In a letter from the president of Swiss Re, Walter Kielholz, published this morning, he explains that reinsurers traditionally access risks through intermediaries (brokers, direct insurers or others).
However, Kielholz notes that things may not stay the same and that the status quo is disrupted, explaining this; âToday more than ever, some of these intermediaries run the risk of disintermediating themselves as soon as possible because they are unable to adapt their business model, disruptors enter their markets or technology changes the entire industry. “
For Swiss Re, this makes something vital, Kielholz wrote; âDon’t let traditional distribution channels make efficient allocation of capital impossible. “
And this is the key to the secular and structural changes observed in reinsurance, they all concern an efficient deployment of capital. To enable this efficient deployment of risk capital, it is essential to disrupt the value chain.
The emergence and growth of alternative reinsurance capital, insurance-related securities (ILS), catastrophe bonds and ILS fund managers, is a matter of the effectiveness of the capital-risk match. Taking the most efficient source of capital, pooling risks effectively and syndicating in a liquid market was the ultimate goal.
This has of course developed in the more recent trends of ILS fund managers to deploy capital in structures allowing them more direct access to insurance risks, removing the effects of a syndicated renewal market and allowing them to directly reinsure disaster risk portfolios.
Swiss Re is clearly following a similar path.
âSwiss Re must have access to the risks that it wishes to underwrite,â explains Kielholz, describing initiatives such as global partnerships, which develop opportunities with governments and supranational institutions, and its Life Capital Partners, which access the risks of life through distribution. or by buying closed books, as examples of this trend.

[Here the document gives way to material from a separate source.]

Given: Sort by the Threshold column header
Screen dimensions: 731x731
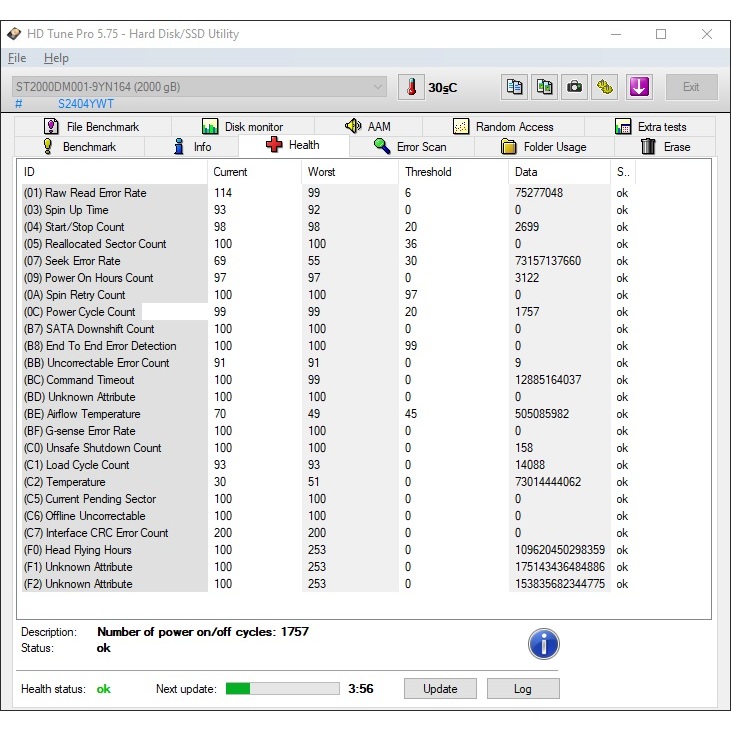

We also add that the business solutions of reinsurers work as an example of a company seeking to access risk more directly and deploy its capital more efficiently.
Swiss Re could therefore take a similar path to the ILS market, with tech start-ups targeting re / insurance and other new business models that seek to match risk and capital more effectively.
Insurance technology initiatives are expected to dramatically disrupt the insurance and reinsurance market, although many are missing out on the greater opportunity to replace the value chain rather than the only points of intermediary.
But don’t overlook the efforts of major global reinsurance players like Swiss Re, who, with their capital, reach, expertise and experience, could seek to disrupt risk to the capital value chain just as effectively (can -be more), and in doing so, they could secure a much larger share of the market.
Insurance and reinsurance is an activity where domain knowledge is essential and here, the large incumbent operators, such as Swiss Re, have a significant advantage.
Of course, sometimes the downside is inheritance, scale and a strong tendency to innovate too slowly, which Swiss Re, along with others like Munich Re, have actively sought to avoid with its work with start-ups. technological ups and its use of alternative capital. also.
The first question is: will a Swiss Re go out of its way to disrupt the risk to the capital value chain, or are its relationships with intermediaries just too important because they still hold the keys to much of the risk?
The second question is: Can Swiss Re innovate quickly enough to deal with ILS capital growth, technological start-ups and new generations of business models?
Questions that the reinsurer will undoubtedly discuss at the highest level and that upstarts and competitors will try to question.